- Entries:
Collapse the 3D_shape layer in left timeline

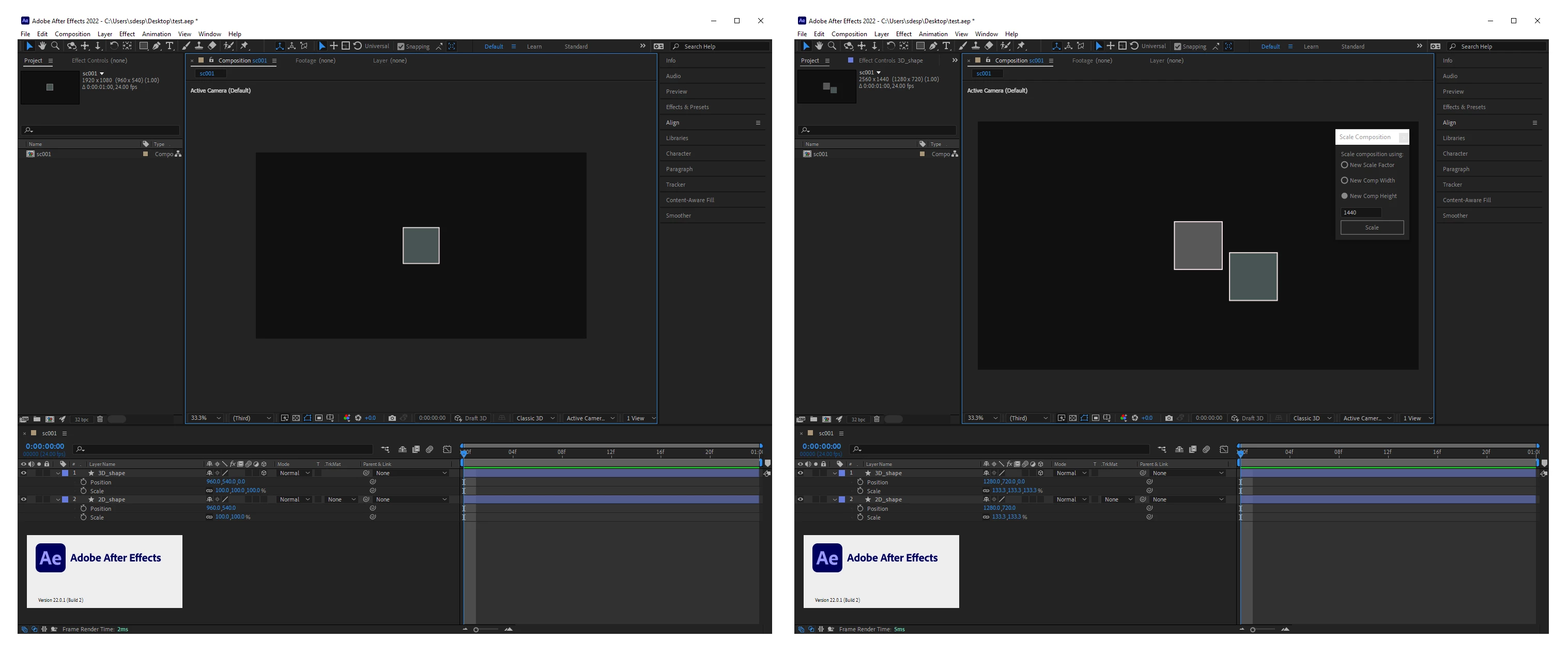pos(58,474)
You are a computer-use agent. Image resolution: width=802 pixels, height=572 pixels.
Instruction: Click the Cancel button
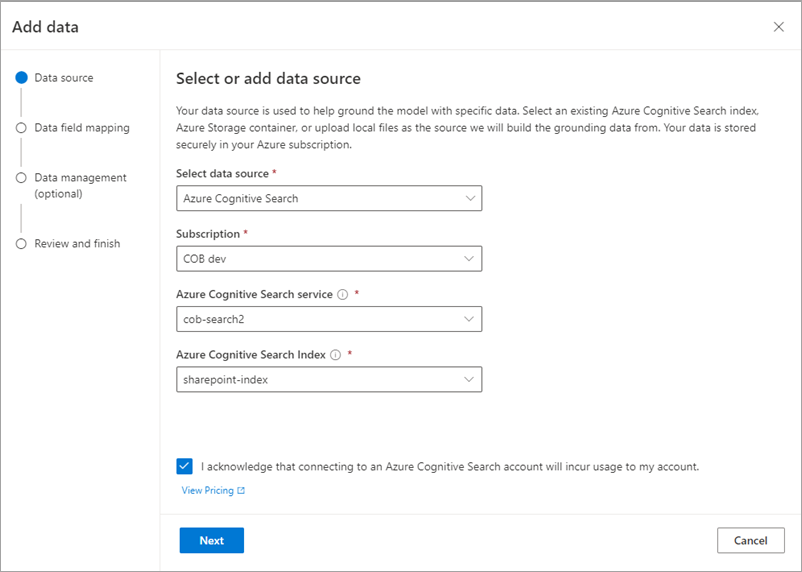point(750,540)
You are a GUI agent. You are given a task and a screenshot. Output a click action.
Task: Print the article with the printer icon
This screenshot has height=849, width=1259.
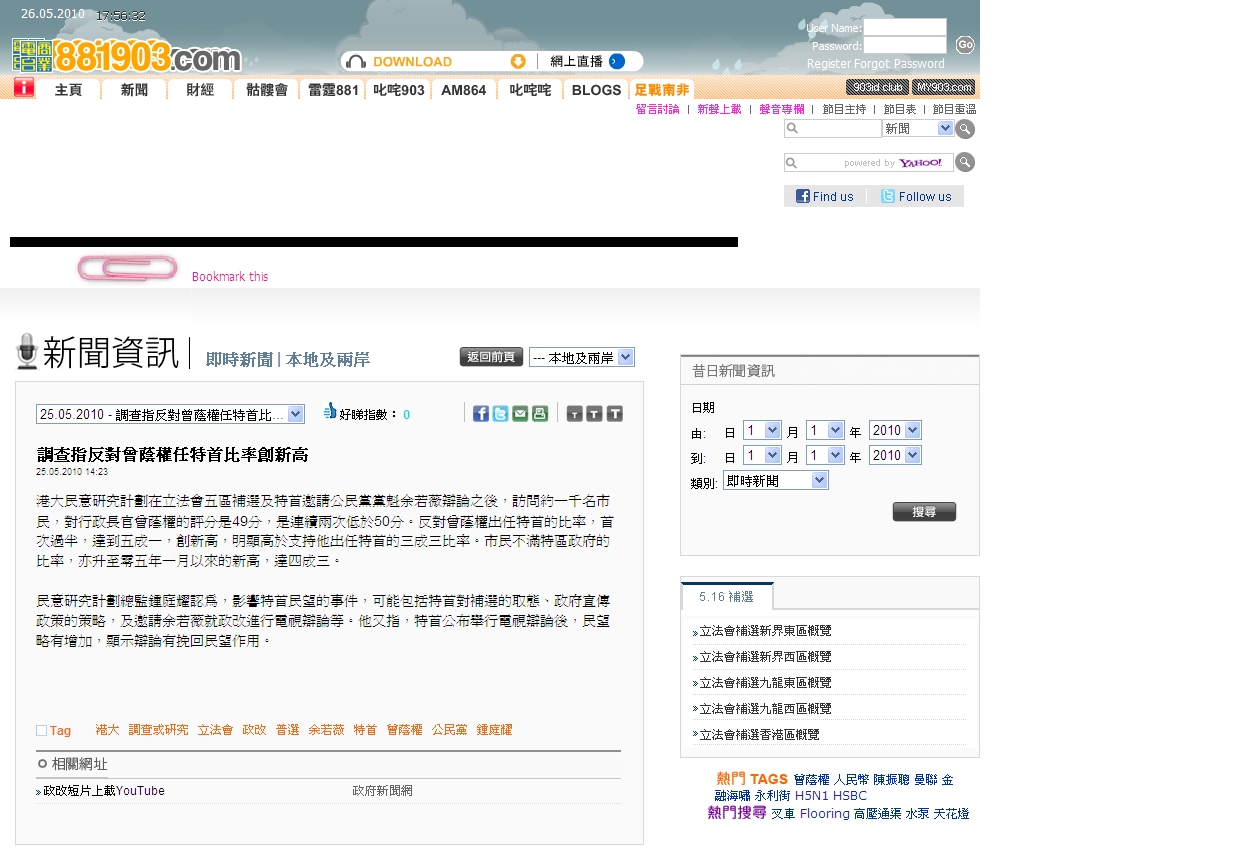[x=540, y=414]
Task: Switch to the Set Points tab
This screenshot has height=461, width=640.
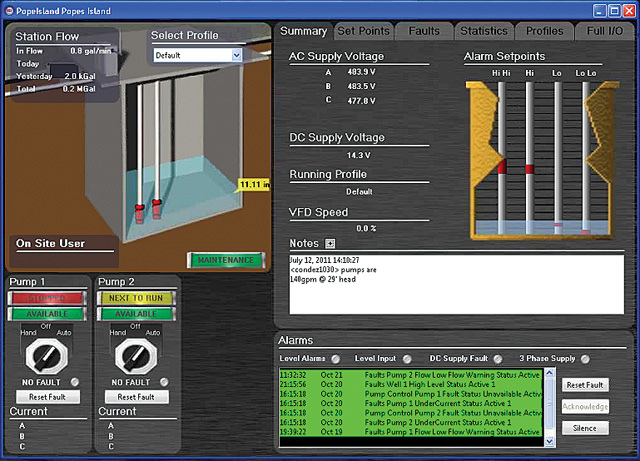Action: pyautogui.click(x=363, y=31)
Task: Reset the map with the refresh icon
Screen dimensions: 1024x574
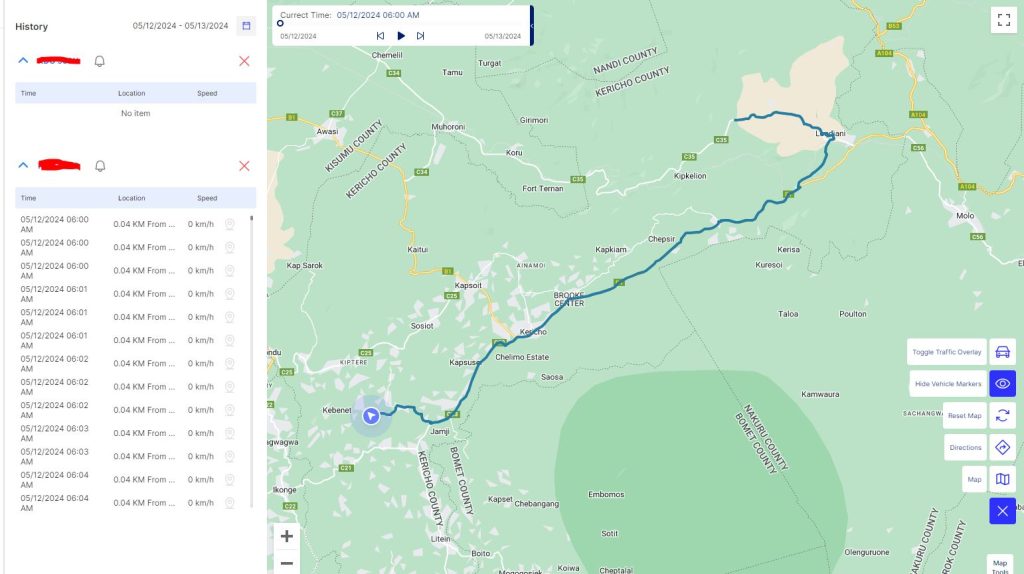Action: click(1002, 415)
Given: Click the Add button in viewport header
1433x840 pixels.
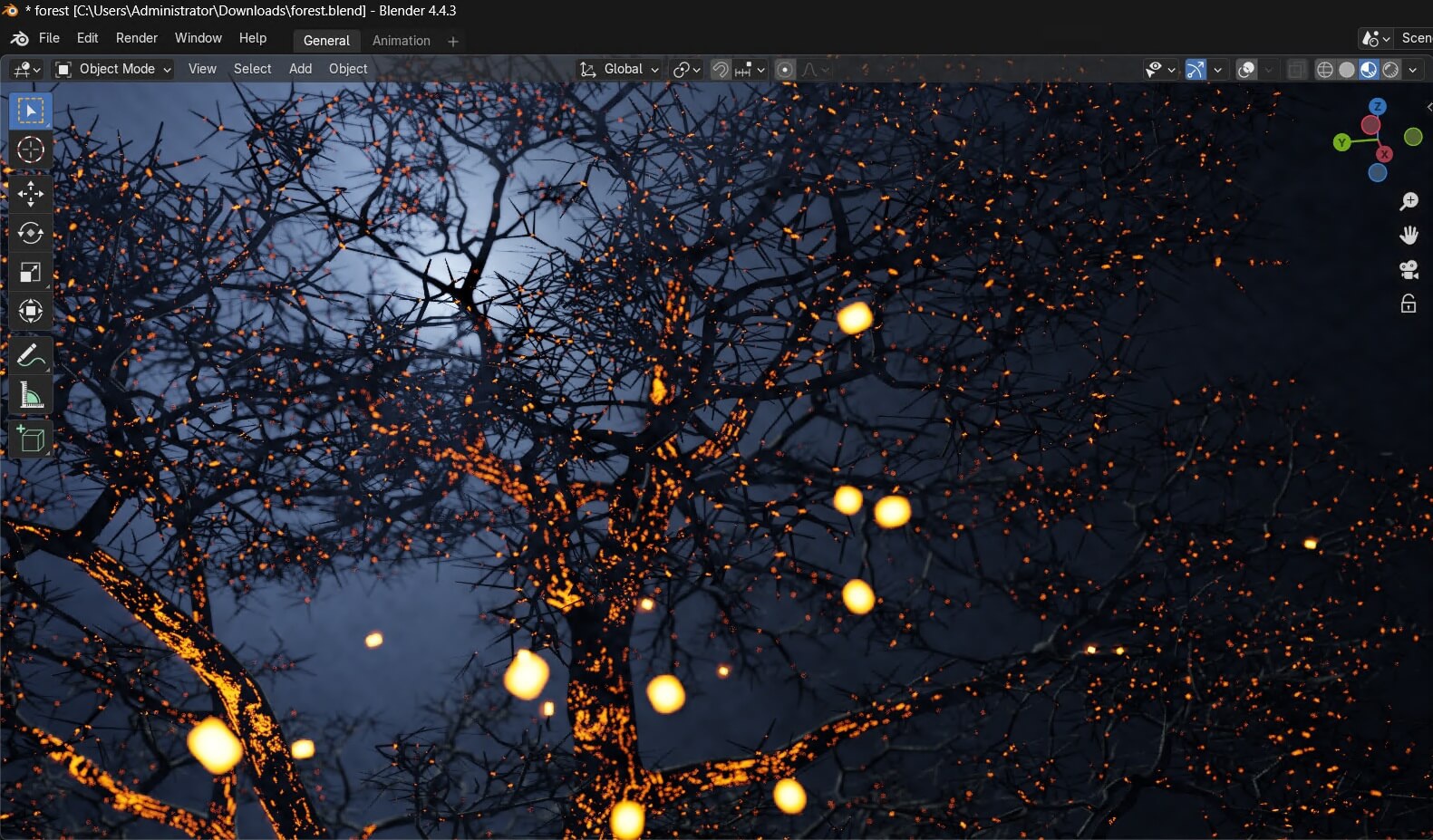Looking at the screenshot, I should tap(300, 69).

- Written problem:
Reformat the listing above as a numbered list with one entry per line, omitting blank lines and the pictures.

- Exercise answer:
1. Collapse the 3D_shape layer in left timeline
2. pos(58,474)
3. You are a computer-use agent. Image resolution: width=802 pixels, height=572 pixels.
4. Instruction: Click the Cancel button
5. point(750,540)
6. You are a GUI agent. You are given a task and a screenshot. Output a click action.
7. Task: Print the article with the printer icon
8. This screenshot has height=849, width=1259.
9. [x=540, y=414]
10. Task: Switch to the Set Points tab
11. This screenshot has height=461, width=640.
12. Action: pyautogui.click(x=363, y=31)
13. Task: Reset the map with the refresh icon
14. Screen dimensions: 1024x574
15. Action: click(1002, 415)
16. Given: Click the Add button in viewport header
17. 1433x840 pixels.
18. Looking at the screenshot, I should tap(300, 69).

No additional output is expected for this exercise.